Please output the entries from the line with "Given: Click the green" through the line with "Looking at the screenshot, I should (x=69, y=446).", both included, as a two-column CSV with the headers entry_text and answer. Give one row per entry, put each field in double quotes, and replace line breaks with spaces.
----
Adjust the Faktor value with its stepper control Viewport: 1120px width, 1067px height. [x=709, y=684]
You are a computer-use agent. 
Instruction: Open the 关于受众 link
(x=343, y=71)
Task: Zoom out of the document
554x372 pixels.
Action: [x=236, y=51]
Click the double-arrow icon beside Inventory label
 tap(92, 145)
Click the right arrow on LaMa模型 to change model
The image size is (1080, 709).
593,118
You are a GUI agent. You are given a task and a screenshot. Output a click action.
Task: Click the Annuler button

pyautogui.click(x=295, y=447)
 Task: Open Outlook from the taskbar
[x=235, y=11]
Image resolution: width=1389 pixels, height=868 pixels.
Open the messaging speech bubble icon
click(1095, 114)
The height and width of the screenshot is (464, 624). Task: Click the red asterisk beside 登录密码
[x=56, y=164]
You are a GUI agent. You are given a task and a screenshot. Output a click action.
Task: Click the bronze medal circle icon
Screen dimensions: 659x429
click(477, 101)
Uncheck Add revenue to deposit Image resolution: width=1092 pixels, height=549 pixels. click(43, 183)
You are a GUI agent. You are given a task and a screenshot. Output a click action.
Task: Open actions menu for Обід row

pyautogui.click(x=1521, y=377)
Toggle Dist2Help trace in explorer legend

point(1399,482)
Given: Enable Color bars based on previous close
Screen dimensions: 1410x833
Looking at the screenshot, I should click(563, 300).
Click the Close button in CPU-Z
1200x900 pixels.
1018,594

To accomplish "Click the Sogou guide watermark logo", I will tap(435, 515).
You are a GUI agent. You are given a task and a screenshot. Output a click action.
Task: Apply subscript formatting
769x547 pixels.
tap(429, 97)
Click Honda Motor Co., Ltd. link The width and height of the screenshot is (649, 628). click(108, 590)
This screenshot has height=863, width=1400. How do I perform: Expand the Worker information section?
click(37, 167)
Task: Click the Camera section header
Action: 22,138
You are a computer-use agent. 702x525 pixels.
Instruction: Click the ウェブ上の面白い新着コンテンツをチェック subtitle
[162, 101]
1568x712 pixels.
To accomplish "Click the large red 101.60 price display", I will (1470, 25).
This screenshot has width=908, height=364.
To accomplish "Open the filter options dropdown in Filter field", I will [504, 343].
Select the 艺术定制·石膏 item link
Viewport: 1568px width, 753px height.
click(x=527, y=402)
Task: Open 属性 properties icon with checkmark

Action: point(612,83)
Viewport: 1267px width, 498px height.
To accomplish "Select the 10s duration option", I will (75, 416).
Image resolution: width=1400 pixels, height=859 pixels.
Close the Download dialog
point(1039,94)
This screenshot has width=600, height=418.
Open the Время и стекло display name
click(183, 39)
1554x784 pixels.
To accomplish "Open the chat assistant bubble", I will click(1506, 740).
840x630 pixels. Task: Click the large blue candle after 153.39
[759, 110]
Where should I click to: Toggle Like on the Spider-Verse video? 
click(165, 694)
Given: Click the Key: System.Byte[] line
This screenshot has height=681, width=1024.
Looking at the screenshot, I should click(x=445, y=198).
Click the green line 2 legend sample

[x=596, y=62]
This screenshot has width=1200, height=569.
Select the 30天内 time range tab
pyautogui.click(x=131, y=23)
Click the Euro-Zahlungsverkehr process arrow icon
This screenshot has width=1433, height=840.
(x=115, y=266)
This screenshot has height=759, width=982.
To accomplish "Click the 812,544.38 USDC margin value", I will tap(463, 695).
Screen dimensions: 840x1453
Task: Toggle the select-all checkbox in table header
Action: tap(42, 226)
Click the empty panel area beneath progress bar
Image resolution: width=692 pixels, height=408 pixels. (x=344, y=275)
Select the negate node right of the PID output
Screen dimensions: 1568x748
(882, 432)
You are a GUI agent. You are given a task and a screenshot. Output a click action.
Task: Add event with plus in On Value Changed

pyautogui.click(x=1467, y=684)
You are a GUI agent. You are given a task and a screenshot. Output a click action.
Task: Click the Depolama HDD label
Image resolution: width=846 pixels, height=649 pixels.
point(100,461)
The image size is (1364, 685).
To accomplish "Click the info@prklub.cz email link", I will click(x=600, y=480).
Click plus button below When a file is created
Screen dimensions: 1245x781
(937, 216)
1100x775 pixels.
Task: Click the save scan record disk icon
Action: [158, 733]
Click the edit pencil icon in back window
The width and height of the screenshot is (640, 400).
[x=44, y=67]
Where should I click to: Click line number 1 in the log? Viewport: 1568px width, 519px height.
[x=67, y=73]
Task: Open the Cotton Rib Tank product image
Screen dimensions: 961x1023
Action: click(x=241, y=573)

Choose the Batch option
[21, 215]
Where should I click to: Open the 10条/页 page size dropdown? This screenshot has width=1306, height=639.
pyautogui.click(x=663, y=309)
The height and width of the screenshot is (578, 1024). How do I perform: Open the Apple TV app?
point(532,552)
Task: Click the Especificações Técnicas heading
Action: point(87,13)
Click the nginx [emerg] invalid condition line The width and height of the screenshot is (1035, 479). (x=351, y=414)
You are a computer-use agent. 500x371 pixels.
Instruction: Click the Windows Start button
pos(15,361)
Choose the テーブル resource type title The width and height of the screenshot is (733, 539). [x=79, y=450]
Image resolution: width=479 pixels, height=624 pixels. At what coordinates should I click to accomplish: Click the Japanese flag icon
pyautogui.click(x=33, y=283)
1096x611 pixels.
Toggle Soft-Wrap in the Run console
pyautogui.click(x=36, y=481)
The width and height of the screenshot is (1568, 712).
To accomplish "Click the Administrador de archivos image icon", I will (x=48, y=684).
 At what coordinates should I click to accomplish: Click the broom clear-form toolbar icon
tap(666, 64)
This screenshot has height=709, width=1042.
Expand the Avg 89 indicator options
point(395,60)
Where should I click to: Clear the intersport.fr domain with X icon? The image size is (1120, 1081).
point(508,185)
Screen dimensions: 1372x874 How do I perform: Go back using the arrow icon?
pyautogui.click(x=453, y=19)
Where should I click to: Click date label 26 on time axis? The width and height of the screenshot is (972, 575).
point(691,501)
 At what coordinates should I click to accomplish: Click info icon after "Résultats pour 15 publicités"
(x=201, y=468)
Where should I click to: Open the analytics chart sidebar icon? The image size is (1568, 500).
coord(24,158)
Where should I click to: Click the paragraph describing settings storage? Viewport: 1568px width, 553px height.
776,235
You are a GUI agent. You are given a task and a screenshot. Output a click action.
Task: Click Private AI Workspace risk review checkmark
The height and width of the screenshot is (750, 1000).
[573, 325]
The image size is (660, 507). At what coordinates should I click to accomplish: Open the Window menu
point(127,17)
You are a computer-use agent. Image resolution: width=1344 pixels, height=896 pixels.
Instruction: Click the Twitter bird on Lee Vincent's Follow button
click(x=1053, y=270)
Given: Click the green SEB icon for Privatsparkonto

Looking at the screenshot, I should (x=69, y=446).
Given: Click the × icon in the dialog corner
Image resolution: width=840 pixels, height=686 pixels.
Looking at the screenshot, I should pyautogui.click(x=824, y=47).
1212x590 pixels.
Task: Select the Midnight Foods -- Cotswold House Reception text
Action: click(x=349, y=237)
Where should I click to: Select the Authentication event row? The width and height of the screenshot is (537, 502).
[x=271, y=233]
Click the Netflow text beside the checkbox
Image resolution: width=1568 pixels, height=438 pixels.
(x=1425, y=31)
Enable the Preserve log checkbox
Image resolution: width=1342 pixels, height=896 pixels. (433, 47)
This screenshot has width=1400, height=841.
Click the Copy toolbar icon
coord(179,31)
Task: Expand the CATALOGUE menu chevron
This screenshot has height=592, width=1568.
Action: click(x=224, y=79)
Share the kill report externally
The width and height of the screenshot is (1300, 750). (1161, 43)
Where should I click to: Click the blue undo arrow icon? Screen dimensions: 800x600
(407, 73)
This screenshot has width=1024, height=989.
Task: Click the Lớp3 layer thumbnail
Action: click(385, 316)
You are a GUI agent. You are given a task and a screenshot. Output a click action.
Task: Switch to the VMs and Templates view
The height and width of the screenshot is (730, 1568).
----
**Exercise answer**
entry_text,answer
"Given: Click the green SEB icon for Privatsparkonto","Looking at the screenshot, I should (x=69, y=446)."